## start Supplied material

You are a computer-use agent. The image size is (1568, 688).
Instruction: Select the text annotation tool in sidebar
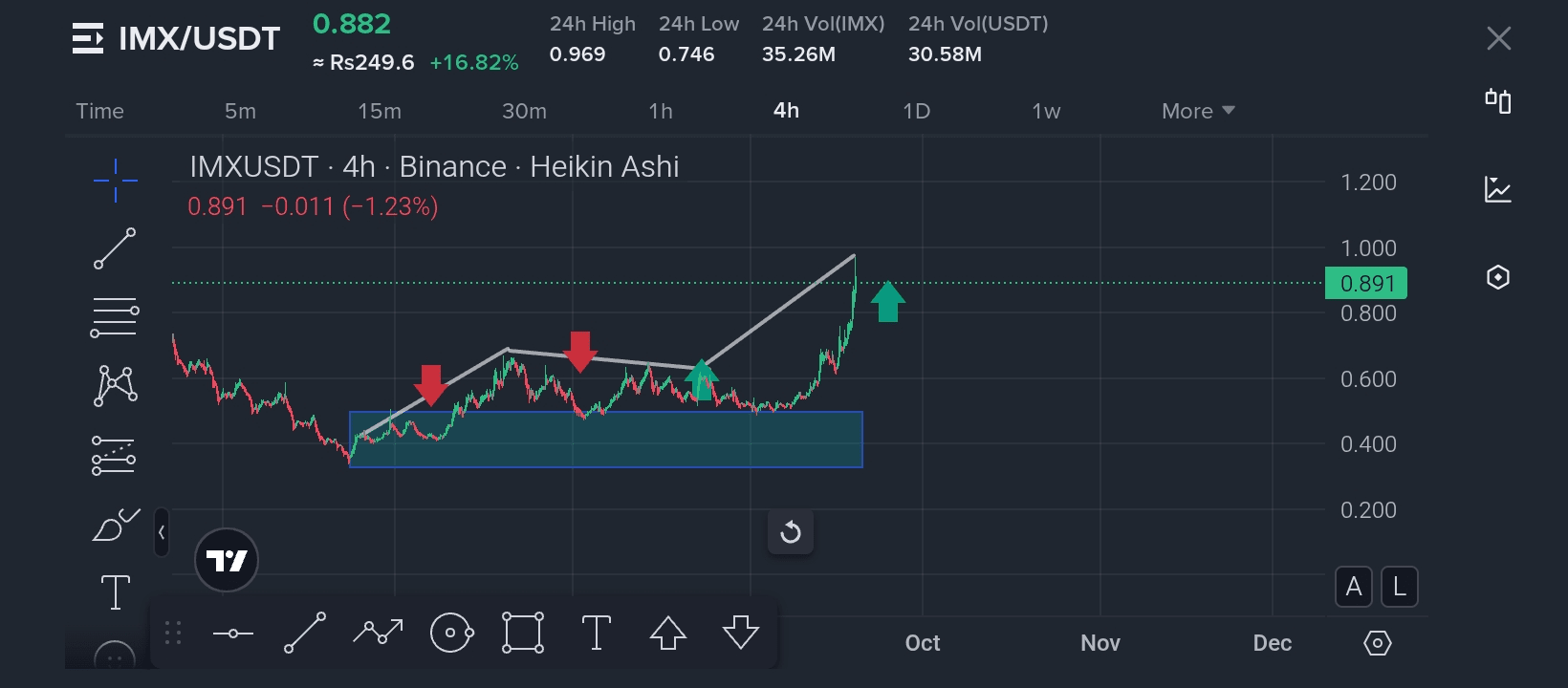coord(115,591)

## end Supplied material
## start Supplied material

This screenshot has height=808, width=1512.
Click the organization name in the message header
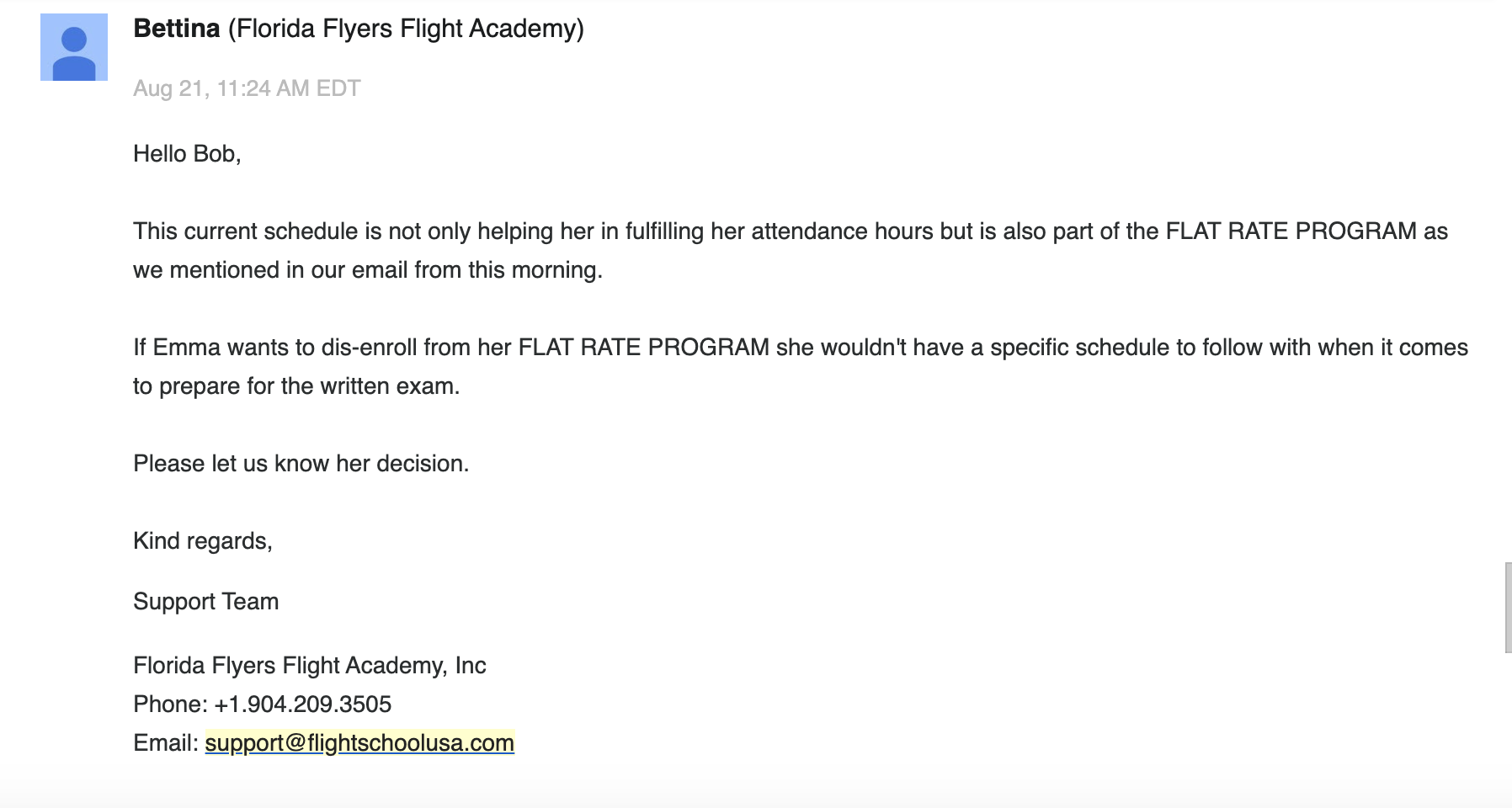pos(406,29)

## end Supplied material

> _What you should do_
Write out everything in the records above from the line containing "You are a computer-use" down to the line containing "coord(115,591)", word for word and including both of those lines. Leave the pictures out.

> _Task answer_
You are a computer-use agent. The image size is (1568, 688).
Instruction: Select the text annotation tool in sidebar
coord(115,591)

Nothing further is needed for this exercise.